IL CASO
Animali rari in gabbia
Un veterinario in aula come imputato e vittima. Certificati falsificati e animali tenuti in condizioni non idonee
A innescare la vicenda giudiziaria fu lo stesso veterinario che ora si trova a processo sia come imputato sia come parte offesa. Già, perché il professionista sessantenne si recò dai carabinieri segnalando che un allevatore di cani utilizzava, senza autorizzazione, il suo timbro e la sua firma sui libretti di vaccinazione degli animali.
Le indagini hanno portato alla luce una serie di anomalie su cui ora sta facendo chiarezza un processo penale nel Tribunale di Varese.
Alla sbarra ci sono una coppia di quarantenni e il veterinario, appunto. I primi due sono difesi dall’avvocato Patrizia Esposito, mentre il professionista è assistito dall’avvocato Federico Buzzi, per quanto riguarda la difesa, e dall’avvocato Silvia Pinorini, come parte civile.

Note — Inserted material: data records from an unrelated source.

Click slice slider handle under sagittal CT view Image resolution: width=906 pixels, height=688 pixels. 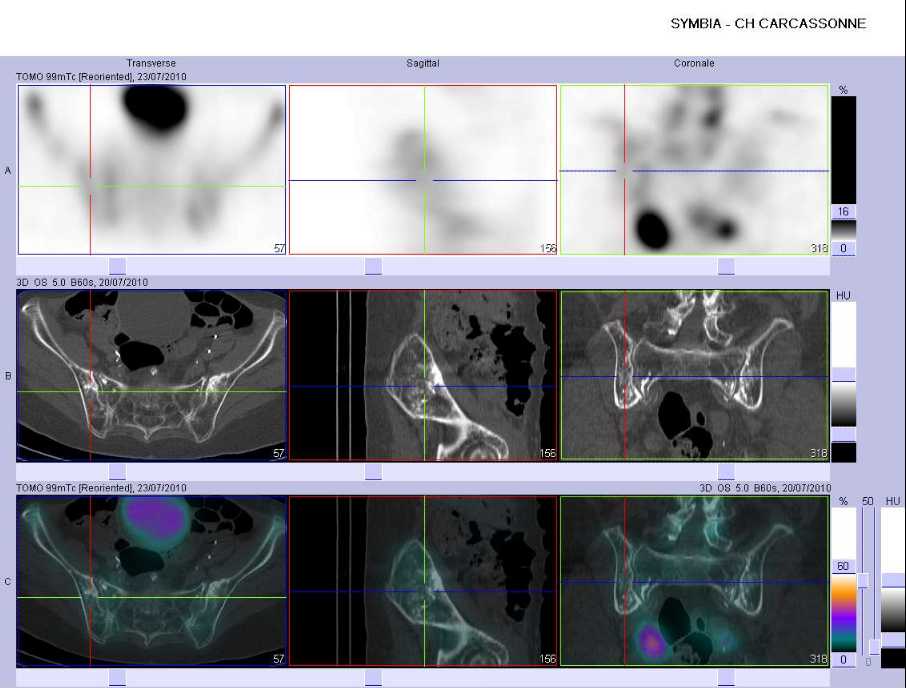pyautogui.click(x=373, y=471)
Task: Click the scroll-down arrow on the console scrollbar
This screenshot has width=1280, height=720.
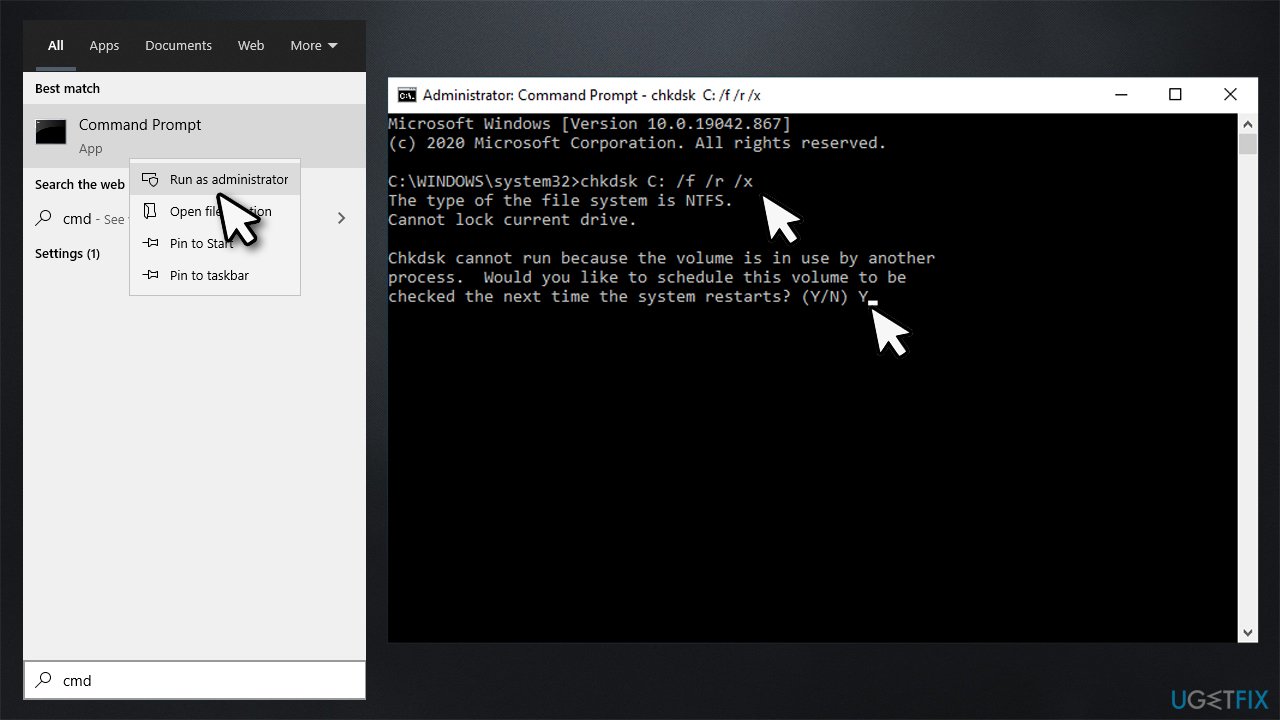Action: point(1247,632)
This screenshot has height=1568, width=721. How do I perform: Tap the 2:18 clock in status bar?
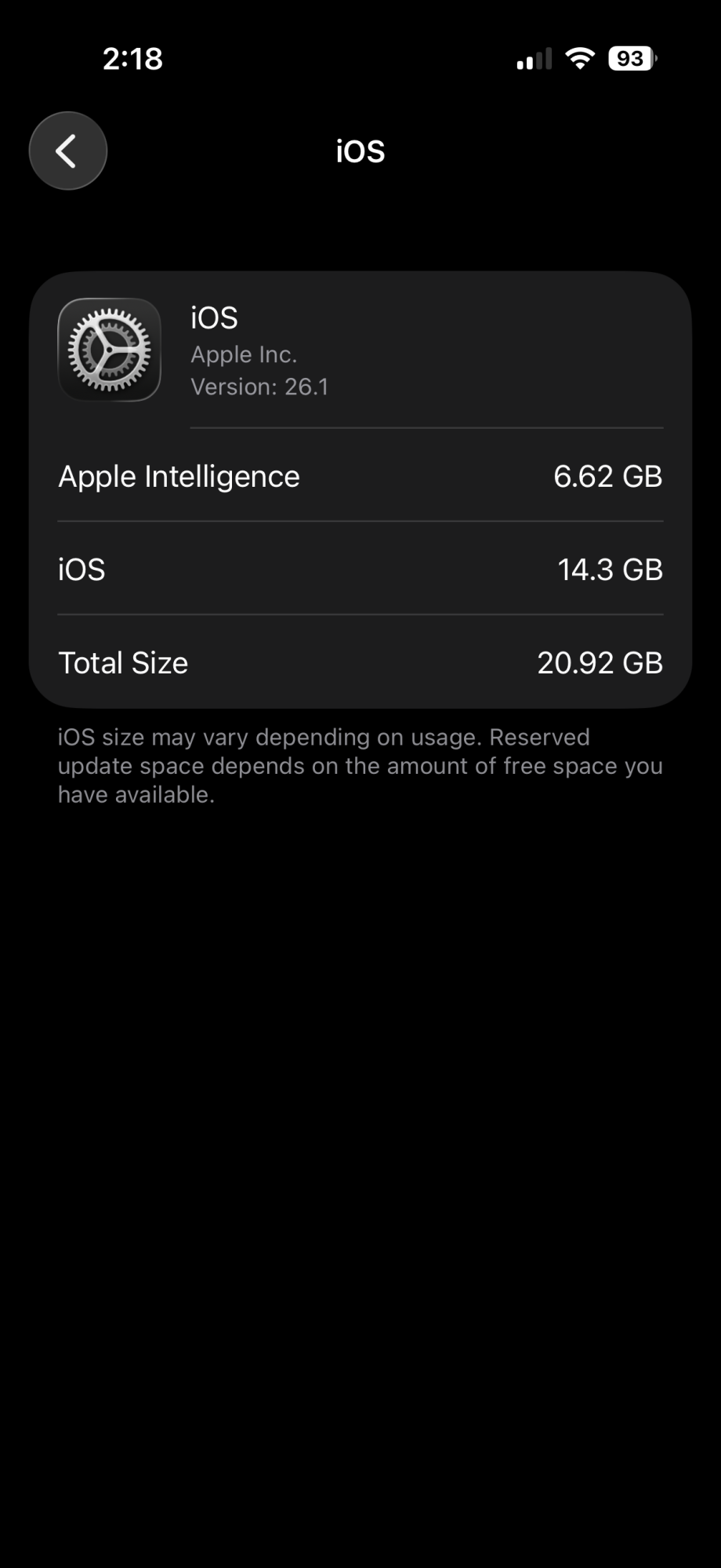point(132,59)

La vicenda risale alla fine del 2015, quando il veterinario si recò dai carabinieri denunciando che un allevatore utilizzava indebitamente il suo timbro: allevatore già al centro di precedenti segnalazioni per bracconaggio. Nel dicembre di quell’anno scattò dunque la perquisizione dell’abitazione del quarantenne, condotta insieme con gli addetti dell’ente protezione animali (uno degli esperti è stato sentito in aula ieri mattina, lunedì 18 febbraio), sia in merito alla falsificazione di documenti sia per bracconaggio.

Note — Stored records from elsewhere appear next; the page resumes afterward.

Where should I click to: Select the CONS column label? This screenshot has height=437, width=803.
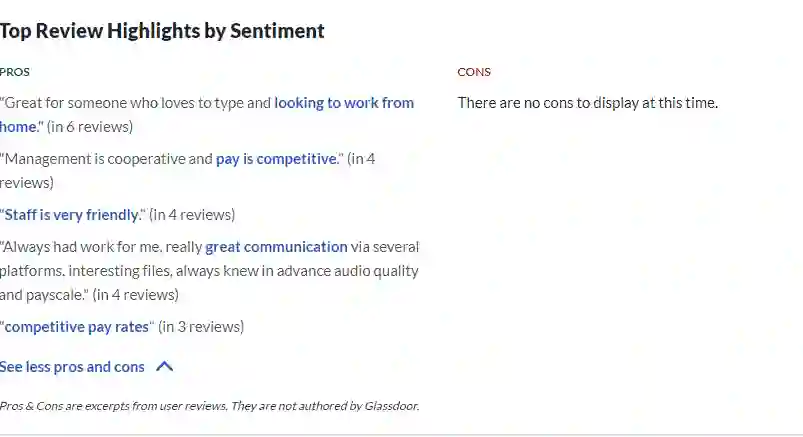click(474, 72)
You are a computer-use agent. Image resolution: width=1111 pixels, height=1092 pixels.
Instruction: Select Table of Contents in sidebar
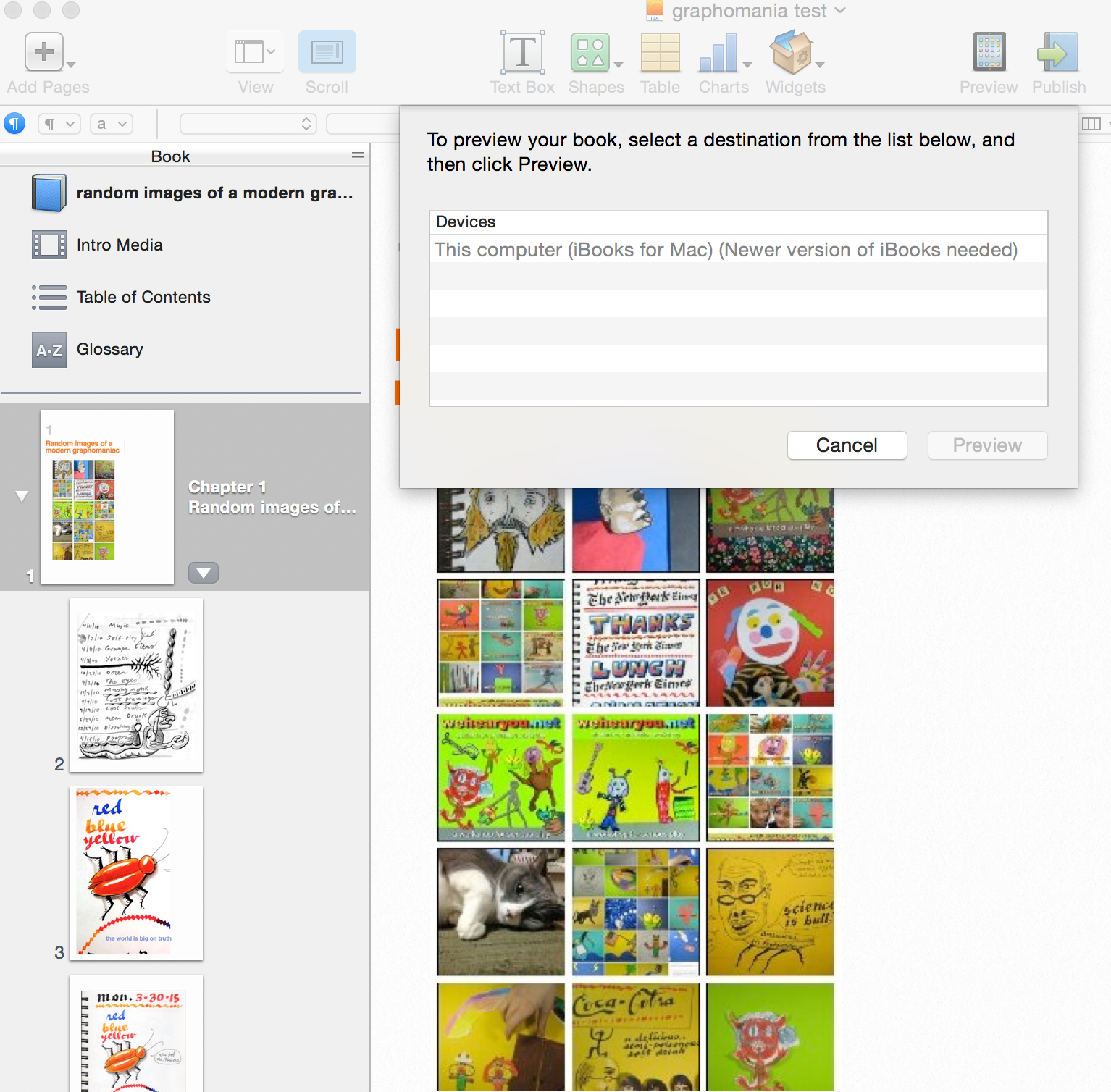point(143,297)
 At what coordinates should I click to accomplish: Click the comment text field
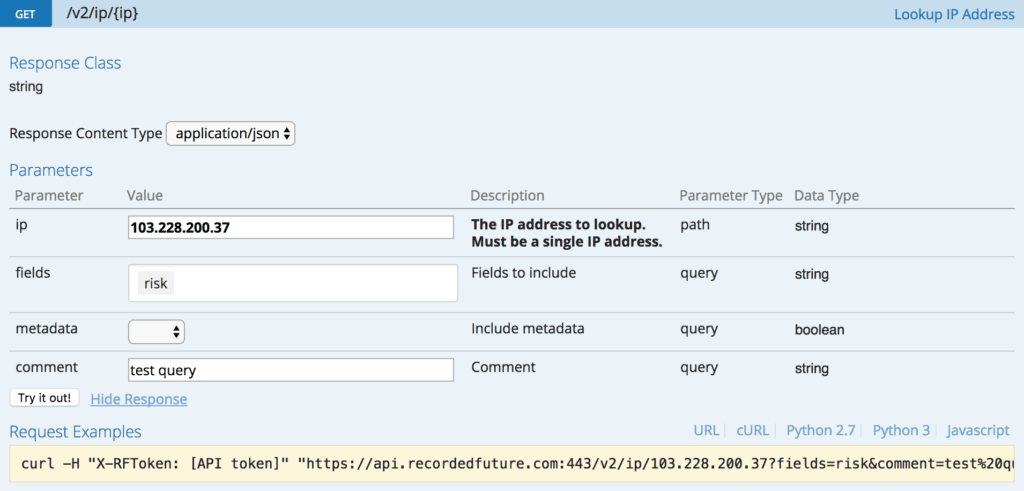(291, 370)
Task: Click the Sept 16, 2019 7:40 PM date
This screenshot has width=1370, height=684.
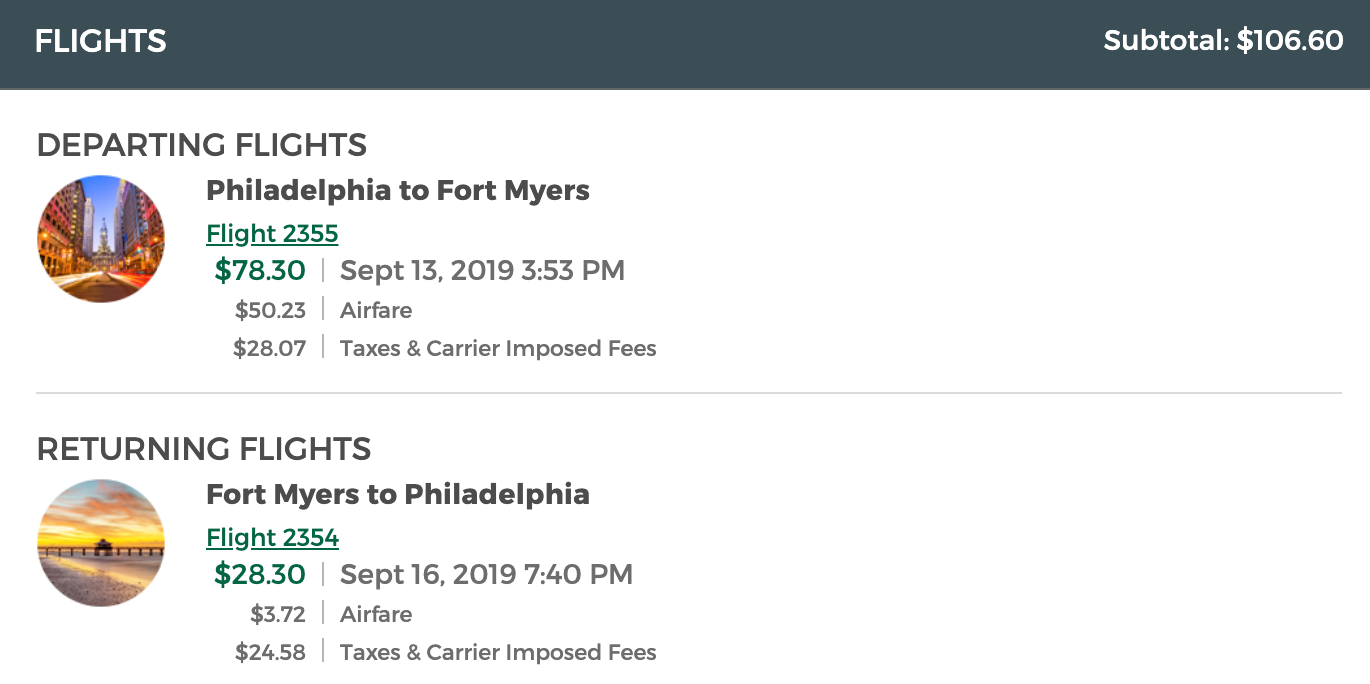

Nello scantinato furono trovati box «con quindici cani detenuti in condizioni igieniche non idonee, tra i loro stessi escrementi», ha spiegato ieri il testimone. Quella stessa mattina fu chiesto l’intervento di un veterinario dell’Asl, che riscontrò come gli animali avessero «un’infestazione massiva di pulci» ma erano in buone condizioni di salute. I cani furono posti sotto sequestro e poi, a seguito della rinuncia da parte dei proprietari, affidati a nuovi padroni. Nel cortile della casa fu poi trovata anche la carcassa di un altro cane.
La perquisizione consentì di rinvenire anche «gabbie e trappole a castello, poi otto bastoncini cosparsi di vischio». Questi ultimi sono finiti al centro di diverse interpretazioni: per l’esperto sentito in aula si trattava senza ombra di dubbio di arnesi utilizzati per la cattura illegale di uccellini; mentre per il difensore della coppia erano destinati alla cattura di topi nello scantinato.
Sempre nello stesso locale sotterraneo furono trovate gabbie con carcasse di «avifauna selvatica protetta», tra cui una cincia mora e un picchio rosso maggiore, considerati «uccelli di cattura perché privi di anello». L’ anello viene apposto alla zampa del volatile appena nato quando è allevato in cattività, per distinguerlo dagli esemplari cresciuti in natura. Unico uccello vivo trovato nella stanza fu una cincia dal ciuffo, ossia un esemplare protetto che, in base alla Convenzione di Berna, «non può essere detenuto da cattura ma solo da allevamento»: questo, sempre stando alla testimonianza dell’esperto, aveva alla zampa «un anello palesemente ovoidale, come apposto dopo e alterato».
Tutto questo per quanto riguarda il filone legato alla presunta attività di bracconaggio e maltrattamento di animali, mentre per le accuse di falso e esercizio abusivo della professione furono trovate dodici siringhe per l’inoculazione di microchip ai cani, tutte intestate al veterinario coinvolto, e una sessantina di libretti sanitari, alcuni dei quali con timbro - che risulta posto sotto sequestro, ma non è stato trovato - e firma del professionista, che ha però dichiarato di essere estraneo alla vicenda (motivo per cui risulta sia imputato sia parte offesa). Il processo è stato poi rinviato al prossimo 7 ottobre, quando saranno sentiti altri testimoni.